Ryan set the child, still huddled under his blanket, on the bed at Maddie’s knees. The boy rubbed his eyes, yawned again. Then frowned. “Another girl?”

“Oh, now, hush up,” Maddie said over a weary, but relieved, laugh, as Ryan deposited an owl-eyed, silent Katie next to her brother. “There’s nothing wrong with girls, silly billy—”

“Good Lord!” Ivy peeled the back of the blanket from the boy’s shoulder. “What on earth do you have on?”
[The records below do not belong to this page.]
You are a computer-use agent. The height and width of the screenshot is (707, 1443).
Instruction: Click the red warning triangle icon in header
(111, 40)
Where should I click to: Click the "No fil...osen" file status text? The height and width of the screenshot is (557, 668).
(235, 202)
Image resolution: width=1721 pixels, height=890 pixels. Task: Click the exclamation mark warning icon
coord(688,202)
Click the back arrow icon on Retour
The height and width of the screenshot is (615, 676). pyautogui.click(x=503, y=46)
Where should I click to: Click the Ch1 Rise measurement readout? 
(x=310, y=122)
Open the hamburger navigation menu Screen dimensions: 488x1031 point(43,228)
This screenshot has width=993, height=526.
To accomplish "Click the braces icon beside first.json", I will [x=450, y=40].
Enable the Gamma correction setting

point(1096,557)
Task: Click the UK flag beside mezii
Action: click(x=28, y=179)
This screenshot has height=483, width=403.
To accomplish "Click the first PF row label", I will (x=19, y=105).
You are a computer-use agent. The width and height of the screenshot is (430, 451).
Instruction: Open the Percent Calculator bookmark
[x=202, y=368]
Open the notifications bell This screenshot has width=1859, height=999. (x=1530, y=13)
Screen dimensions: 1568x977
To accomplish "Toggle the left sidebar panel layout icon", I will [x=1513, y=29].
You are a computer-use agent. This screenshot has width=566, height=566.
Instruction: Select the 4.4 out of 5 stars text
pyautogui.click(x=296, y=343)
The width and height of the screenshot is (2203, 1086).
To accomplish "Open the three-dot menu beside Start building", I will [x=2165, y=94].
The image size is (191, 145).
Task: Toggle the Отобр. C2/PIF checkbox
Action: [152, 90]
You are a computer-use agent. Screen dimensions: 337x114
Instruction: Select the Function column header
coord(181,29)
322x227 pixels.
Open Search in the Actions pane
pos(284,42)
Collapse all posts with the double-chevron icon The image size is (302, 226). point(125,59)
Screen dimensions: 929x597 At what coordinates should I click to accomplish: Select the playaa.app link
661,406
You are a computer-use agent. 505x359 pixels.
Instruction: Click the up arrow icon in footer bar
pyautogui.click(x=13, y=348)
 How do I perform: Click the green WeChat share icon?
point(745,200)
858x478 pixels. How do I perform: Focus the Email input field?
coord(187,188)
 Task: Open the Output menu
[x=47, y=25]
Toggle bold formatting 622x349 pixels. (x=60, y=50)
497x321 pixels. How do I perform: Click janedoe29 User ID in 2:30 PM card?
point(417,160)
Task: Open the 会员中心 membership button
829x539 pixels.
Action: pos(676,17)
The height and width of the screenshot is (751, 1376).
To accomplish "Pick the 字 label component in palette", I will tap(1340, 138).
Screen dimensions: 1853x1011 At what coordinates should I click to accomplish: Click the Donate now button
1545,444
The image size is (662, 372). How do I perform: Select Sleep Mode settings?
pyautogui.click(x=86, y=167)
“Their clothes were all wet,” Ryan said, “so I stuck ’em in the dryer. Figured they’d be okay in my shirts for a little bit.” Ivy lifted eyebrows at him. Ryan shook his head—don’t ask.

But Noah was busy angling his head at his sister, his brow beetled. “You positive she’s a girl? ’Cause she sure don’t look like one.”

Maddie reached up and ruffled his hair. “Yes, baby, I’m sure. If you don’t believe me, you just go on ahead and ask the doctor.”

“You think maybe Daddy might’ve liked her better’n Katie Grace an’ me?”

The room went so silent, you could hear the muted thumping of the dryer, clear out in the pantry. Standing at the foot of the bed, his arms crossed, Ryan didn’t move, not reacting when Ivy’s gaze shot to his. But he saw the flush leap into Maddie’s translucent, speckled cheeks, and anger suddenly knifed through him as he remembered the scars he’d seen on the child’s back. They’d been old, healed up for some months, but they hadn’t been the result of any accident.

Maddie blinked several times, then swallowed, obviously trying to figure out what to say. With her free hand, she reached up, drew her firstborn down onto her chest to place a fierce kiss in all those spikes. “Doesn’t matter now, baby. Only thing you have to remember now is how much I like you and Katie. And I love all three of you with all my heart, forever and ever and ever. You hear me?”

Ryan’s eyes burned. How many times had his own mother, gone now nearly twenty years, said the same thing to one or the other of her three sons? Except then Noah, as kids will, switched the conversation to more practical matters by announcing he was hungry.

Ivy beamed. Feedin’ and birthin’—the woman was in her element now. “Well, I just bet you are, sweetie. And Mama, too.” She turned questioning brown eyes on Ryan. “I didn’t figure you’d have anything decent in that kitchen of yours to make breakfast, so I brought my own fixin’s, if that’s all right.”

He feigned a hurt expression. “I’m not a barbarian, Ivy. There’s eggs. I think. And coffee.”

“Oh, well, then,” Ivy said on a huff. “As if you could give a nursing mother coffee, for goodness’ sake. Not to mention children.” Elbows pumping, full skirt flapping around her calves—this one had mirrors and embroidery all over the bottom tier—Ivy sailed toward the bedroom door, turning back when she hit the doorframe.

“Noah and…Katie, right?” The kids turned to her with synchronized nods. Ivy held out her hand. “Let’s go see if your clothes are dry yet before you trip in those T-shirts. Then you can help me make pancakes.”